Got an email from my bank saying “is your 401k enough to retire on” and it’s like you are my bank, you know it’s not.

Took a good look at my finances. I won’t make that mistake again.

Yes, hello, I’d like to exchange my generational trauma for generational wealth, please.

“This was on sale!” is why I’m always broke.

I wonder how much this “Never mind, it’s only 10 bucks” has already cost me?

Damn, didn’t win the lottery. It’s messing up my budget plan.

I did the math and a second job would help me get out of debt as long as I start it twelve years ago.

Went to the grocery store hungry.

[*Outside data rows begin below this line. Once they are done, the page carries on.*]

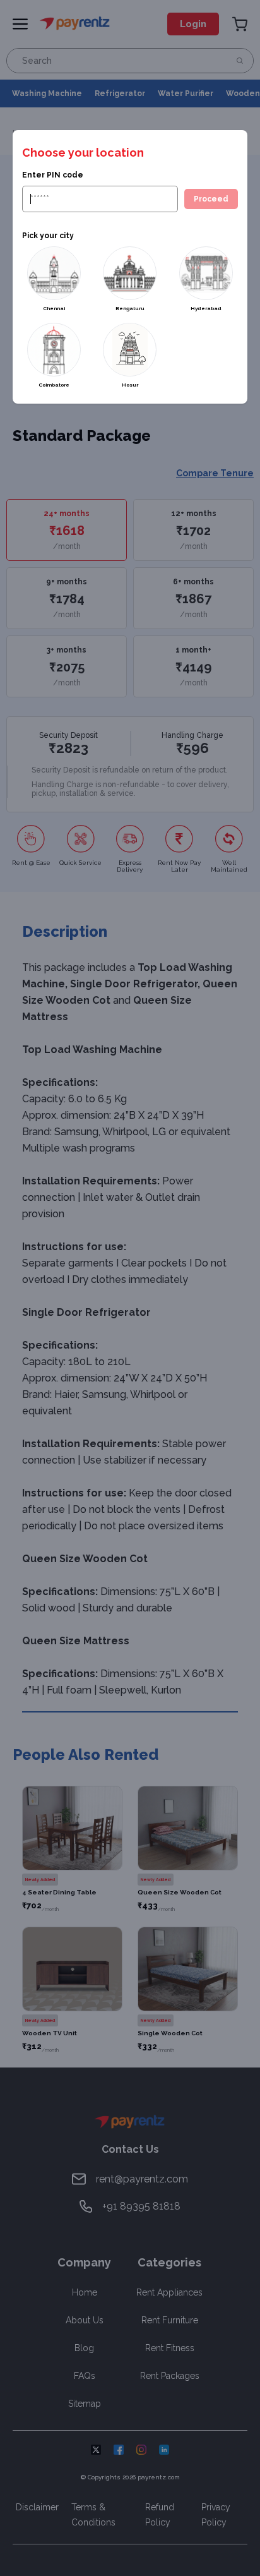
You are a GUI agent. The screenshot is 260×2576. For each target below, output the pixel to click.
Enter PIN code (52, 175)
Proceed (211, 199)
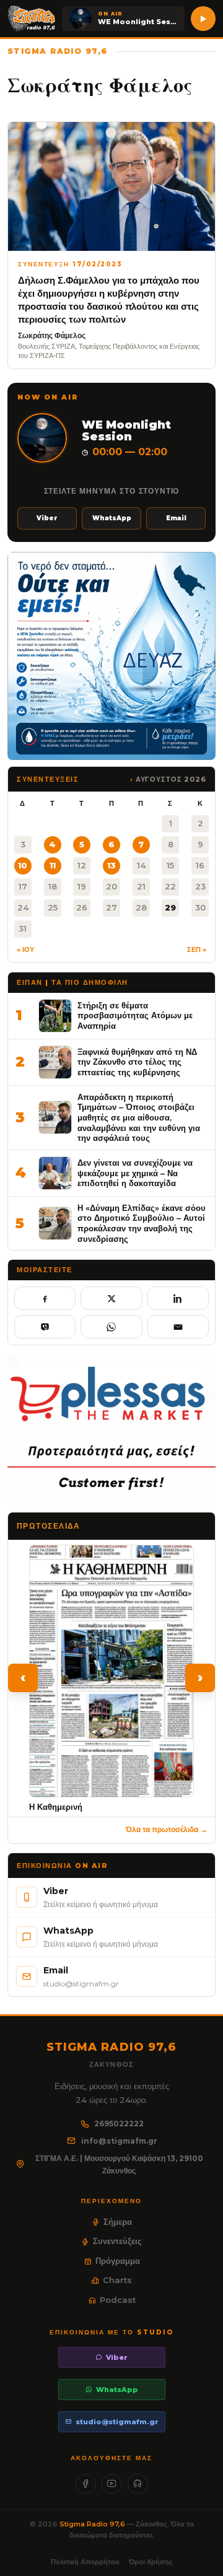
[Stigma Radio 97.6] (31, 19)
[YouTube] (112, 2484)
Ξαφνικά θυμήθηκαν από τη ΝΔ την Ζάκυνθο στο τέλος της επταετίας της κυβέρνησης (137, 1062)
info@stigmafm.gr (119, 2141)
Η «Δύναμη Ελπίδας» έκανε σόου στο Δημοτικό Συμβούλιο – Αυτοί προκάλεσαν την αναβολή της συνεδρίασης (141, 1223)
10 (22, 865)
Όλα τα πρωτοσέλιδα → (167, 1829)
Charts (117, 2280)
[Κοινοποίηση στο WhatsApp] (111, 1326)
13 (111, 865)
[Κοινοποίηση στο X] (111, 1298)
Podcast (118, 2300)
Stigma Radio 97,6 (93, 2524)
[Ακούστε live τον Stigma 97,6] (203, 18)
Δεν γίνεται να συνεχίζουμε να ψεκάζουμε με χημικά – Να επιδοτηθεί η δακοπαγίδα (135, 1173)
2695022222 (119, 2123)
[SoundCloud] (138, 2484)
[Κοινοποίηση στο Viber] (45, 1326)
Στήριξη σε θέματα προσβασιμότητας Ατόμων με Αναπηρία (135, 1015)
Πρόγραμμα (117, 2261)
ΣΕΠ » (196, 949)
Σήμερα (117, 2222)
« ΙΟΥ (25, 949)
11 (53, 865)
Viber (47, 518)
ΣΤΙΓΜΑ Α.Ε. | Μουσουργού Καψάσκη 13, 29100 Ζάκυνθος (119, 2164)
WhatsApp (111, 518)
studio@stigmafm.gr (117, 2421)
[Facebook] (86, 2484)
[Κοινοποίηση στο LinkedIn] (178, 1298)
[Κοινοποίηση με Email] (178, 1326)
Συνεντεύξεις (117, 2241)
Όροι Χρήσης (151, 2561)
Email (176, 518)
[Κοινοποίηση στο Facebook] (45, 1298)
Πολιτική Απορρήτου (85, 2561)
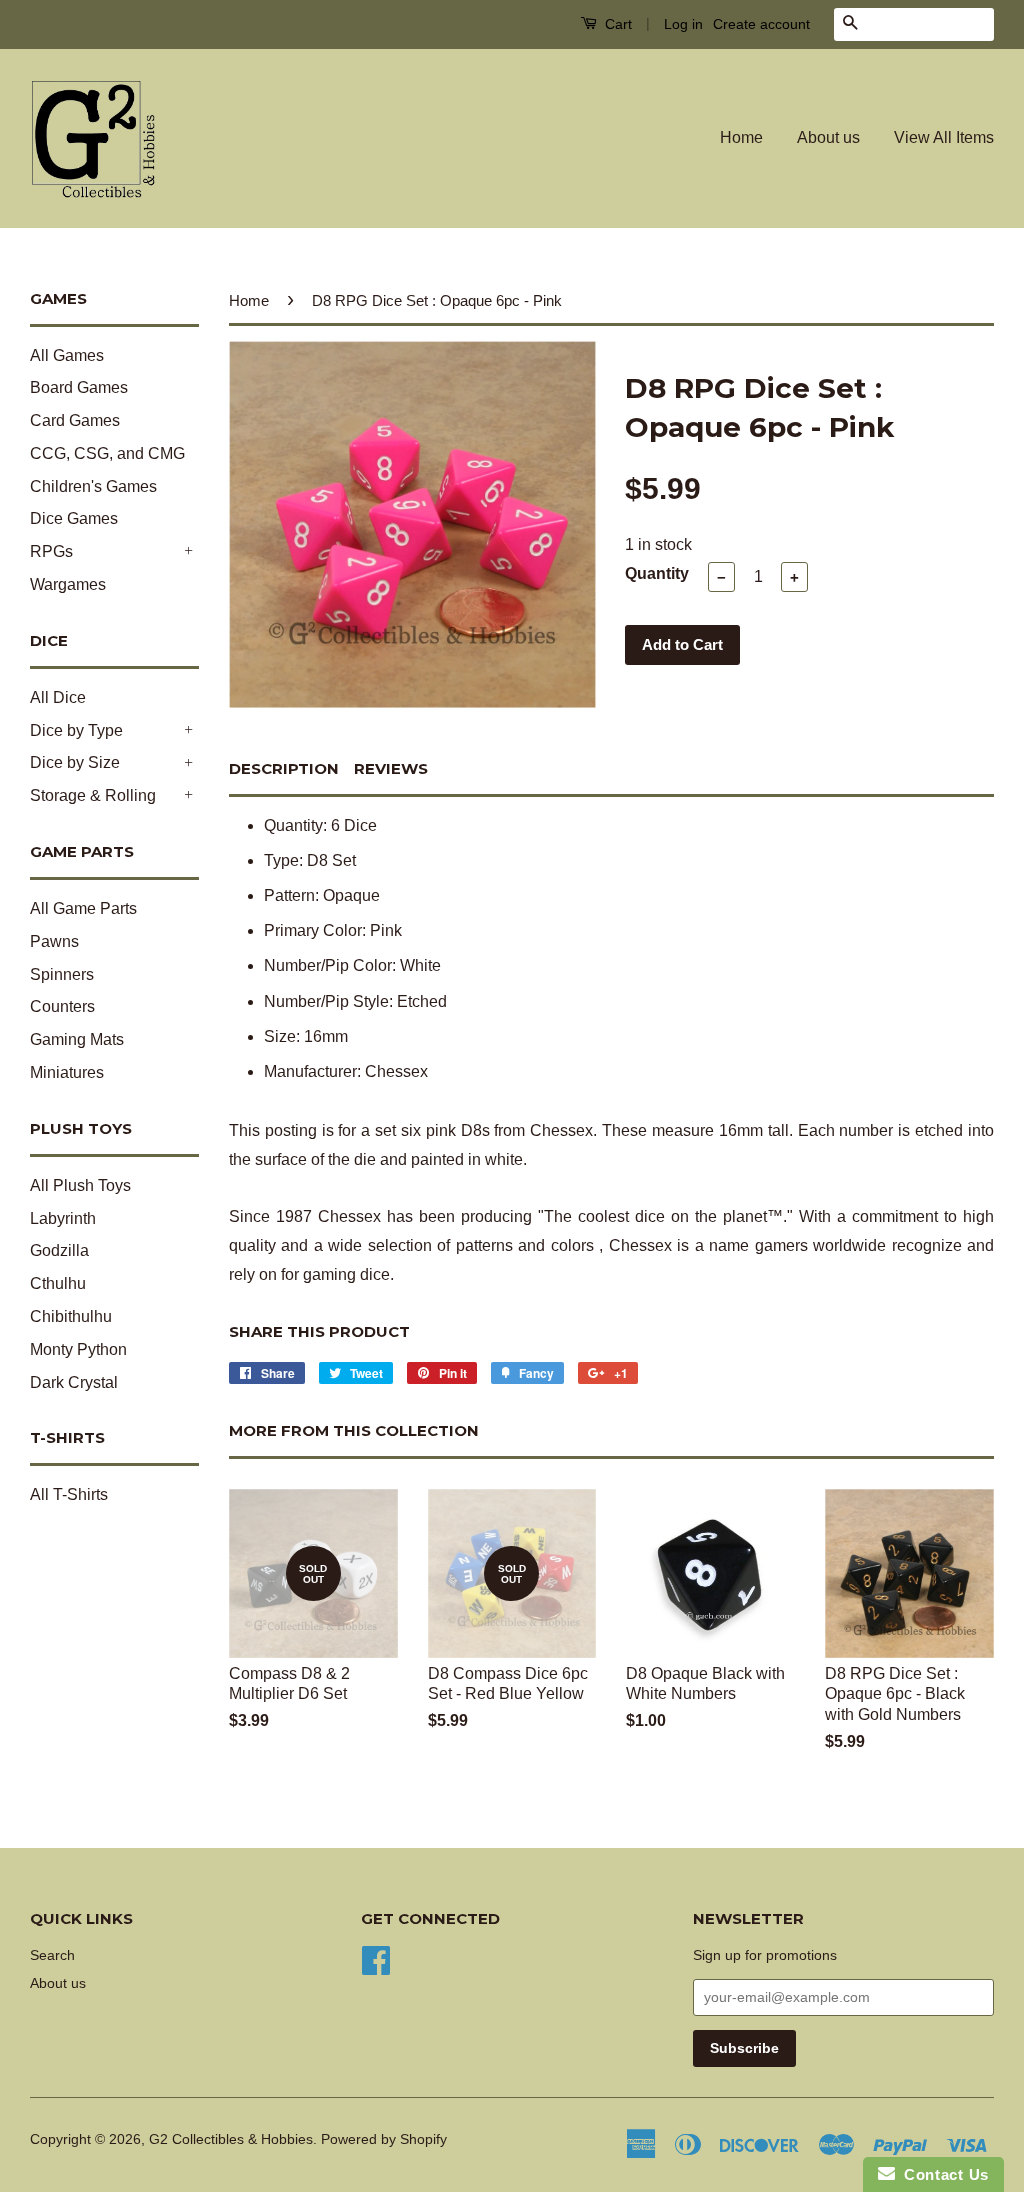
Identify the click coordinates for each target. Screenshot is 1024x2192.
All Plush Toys (80, 1185)
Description (284, 768)
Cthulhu (58, 1283)
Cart (616, 24)
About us (828, 137)
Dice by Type (76, 730)
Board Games (79, 387)
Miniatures (67, 1072)
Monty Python (78, 1349)
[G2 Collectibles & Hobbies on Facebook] (376, 1959)
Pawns (54, 941)
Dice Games (74, 518)
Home (741, 137)
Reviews (391, 768)
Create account (761, 24)
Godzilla (59, 1250)
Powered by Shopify (384, 2139)
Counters (62, 1006)
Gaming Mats (77, 1039)
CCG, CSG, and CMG (107, 453)
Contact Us (942, 2174)
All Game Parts (83, 908)
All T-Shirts (69, 1494)
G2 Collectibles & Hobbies (231, 2139)
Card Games (75, 420)
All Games (67, 355)
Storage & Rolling (93, 795)
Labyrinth (63, 1218)
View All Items (944, 137)
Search (52, 1955)
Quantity (657, 573)
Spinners (62, 974)
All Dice (58, 697)
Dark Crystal (74, 1382)
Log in (683, 24)
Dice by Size (75, 762)
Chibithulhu (71, 1316)
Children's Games (93, 486)
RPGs (51, 551)
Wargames (68, 584)
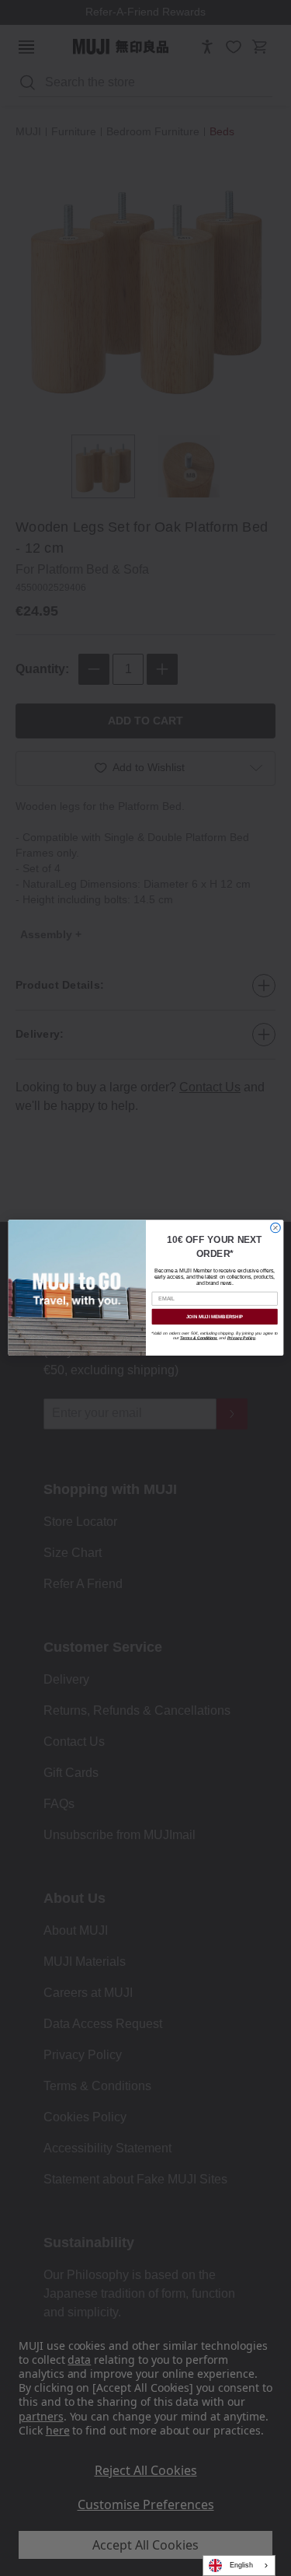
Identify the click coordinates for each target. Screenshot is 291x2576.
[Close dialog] (275, 1228)
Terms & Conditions (198, 1338)
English (241, 2565)
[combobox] (239, 2565)
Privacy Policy (241, 1338)
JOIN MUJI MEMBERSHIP (213, 1317)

I didn’t need to pay rent this month anyway.

Only thing that can cure my depression is $500 million.

Money is always a motive for murder. Stay broke.

My retirement plan is 100% contingent on me finding a buried treasure at some point.

I have money, then I don’t have money, it all happens so fast!

This chapter of my life is called ‘at least the rent is paid’

AirBnB is fun for when you want to be financially abused by a stranger with a binder filled with rules.

I am one step away from being rich, all I need now is money.

I want my children to have all the things I couldn’t afford. Then I want to move in with them.

Is everything expensive or am I just poor?

Sorry, I’m poor, I can’t afford to pay attention.

Paid my mortgage so don’t ask me to come out. I’m getting my money’s worth.